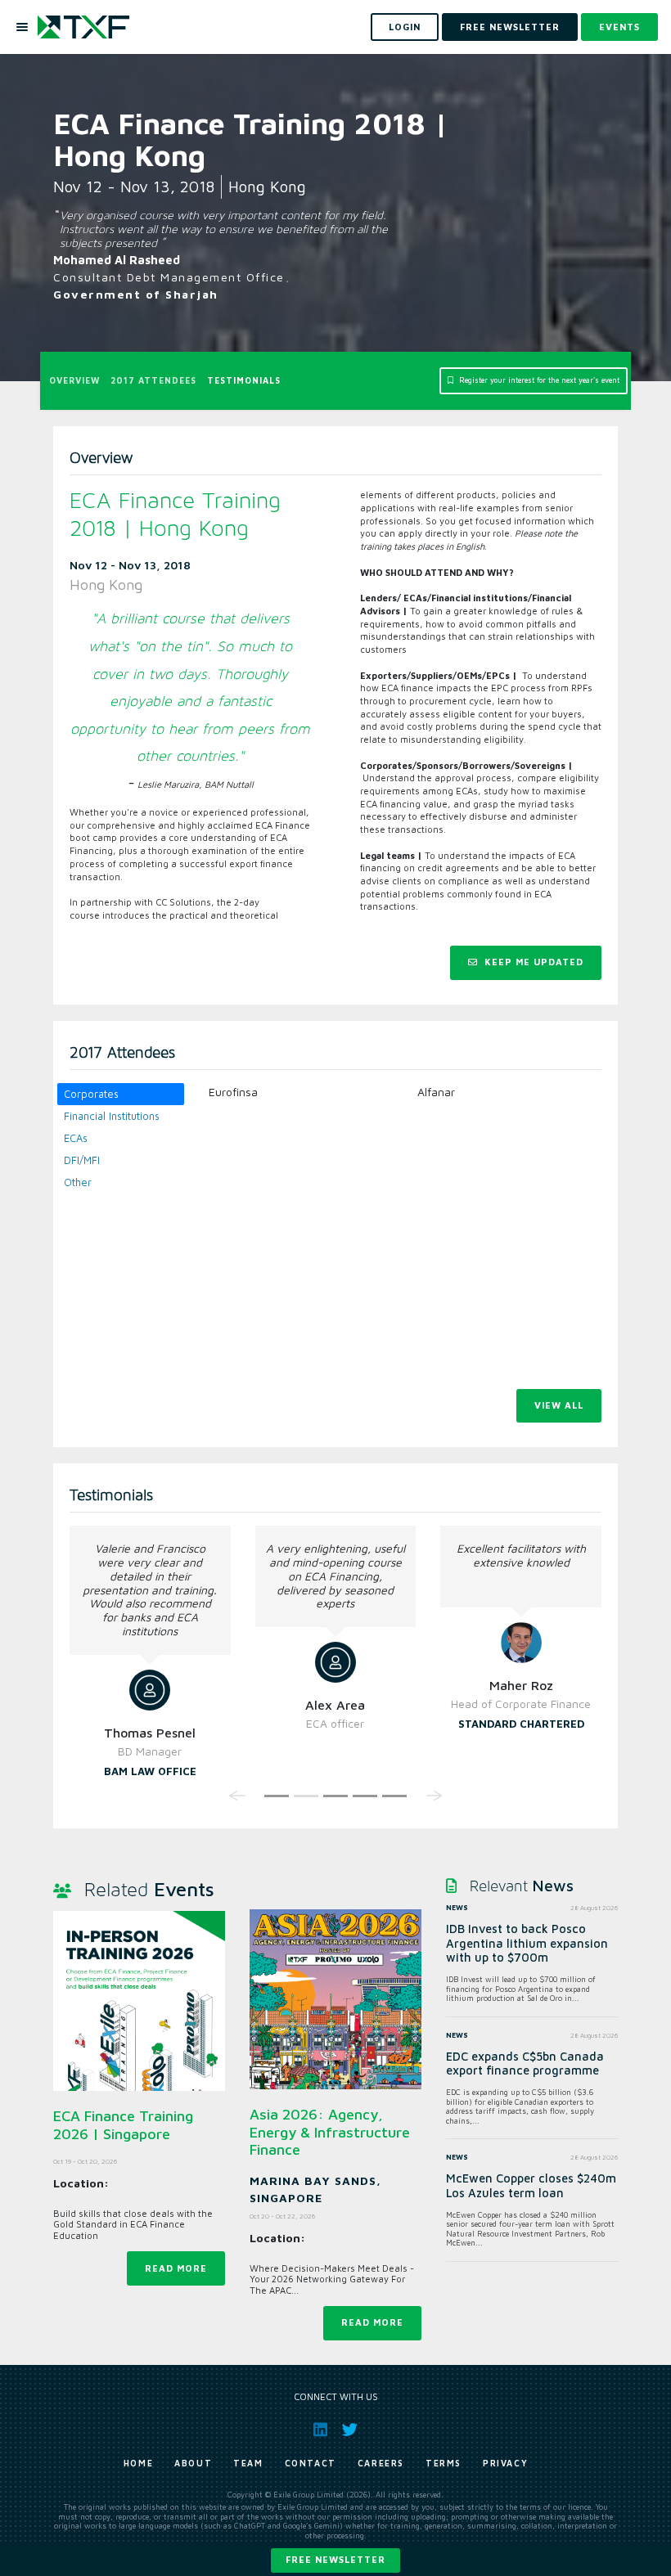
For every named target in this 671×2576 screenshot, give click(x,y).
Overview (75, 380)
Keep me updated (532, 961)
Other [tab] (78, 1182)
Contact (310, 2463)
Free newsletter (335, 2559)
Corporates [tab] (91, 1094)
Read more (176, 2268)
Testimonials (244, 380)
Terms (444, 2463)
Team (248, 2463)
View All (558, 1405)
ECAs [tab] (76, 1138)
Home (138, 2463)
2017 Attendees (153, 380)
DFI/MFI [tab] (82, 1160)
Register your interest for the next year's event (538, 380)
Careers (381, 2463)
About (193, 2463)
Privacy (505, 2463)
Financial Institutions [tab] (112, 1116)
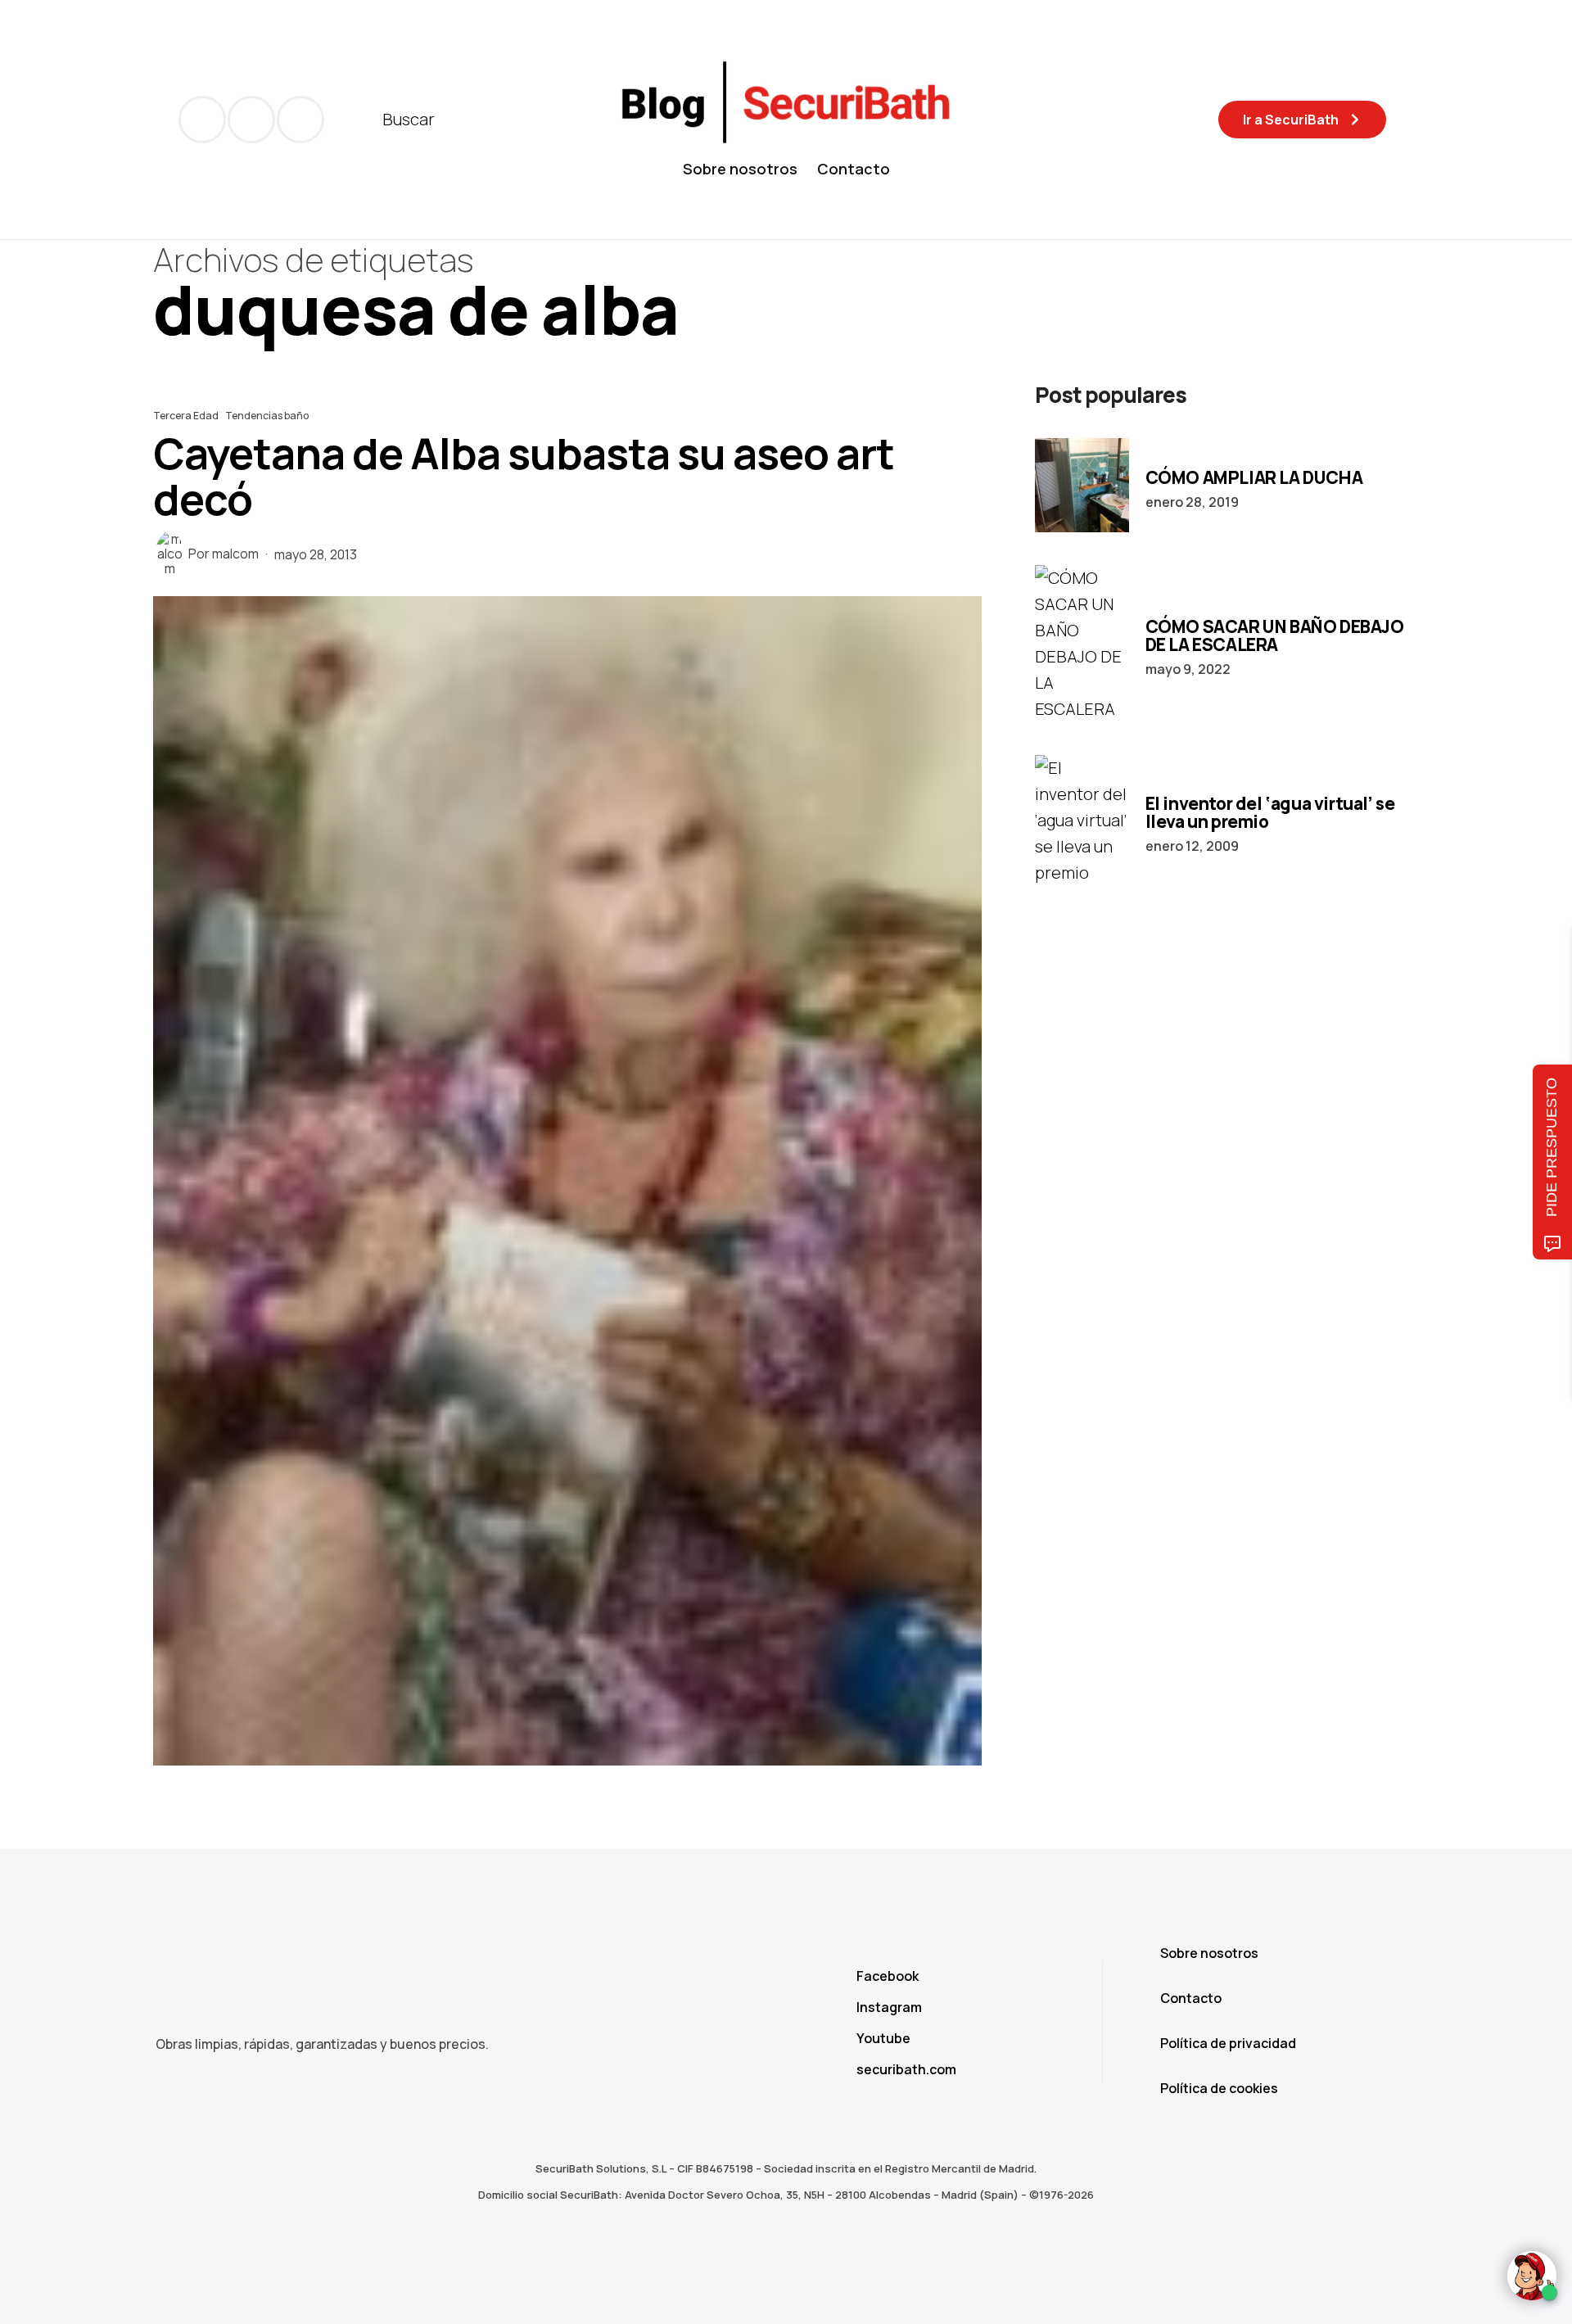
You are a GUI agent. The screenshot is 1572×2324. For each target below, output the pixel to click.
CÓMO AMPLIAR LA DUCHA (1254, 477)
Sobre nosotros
■ ■ ■ ■ ■ ■ ■
Assignment ->
Word for word, retype the lines from the one with "Terms (444, 2463)" through the final line of the data, both included. No pictures belong in the copy.

Reply ->
Terms (444, 2463)
Team (248, 2463)
View All (558, 1405)
ECAs [tab] (76, 1138)
Home (138, 2463)
2017 Attendees (153, 380)
DFI/MFI [tab] (82, 1160)
Register your interest for the next year's event (538, 380)
Careers (381, 2463)
About (193, 2463)
Privacy (505, 2463)
Financial Institutions [tab] (112, 1116)
You are a GUI agent. The screenshot is 1572×2324. For each target below, output the pixel to click.
CÓMO AMPLIAR LA DUCHA (1254, 477)
Sobre nosotros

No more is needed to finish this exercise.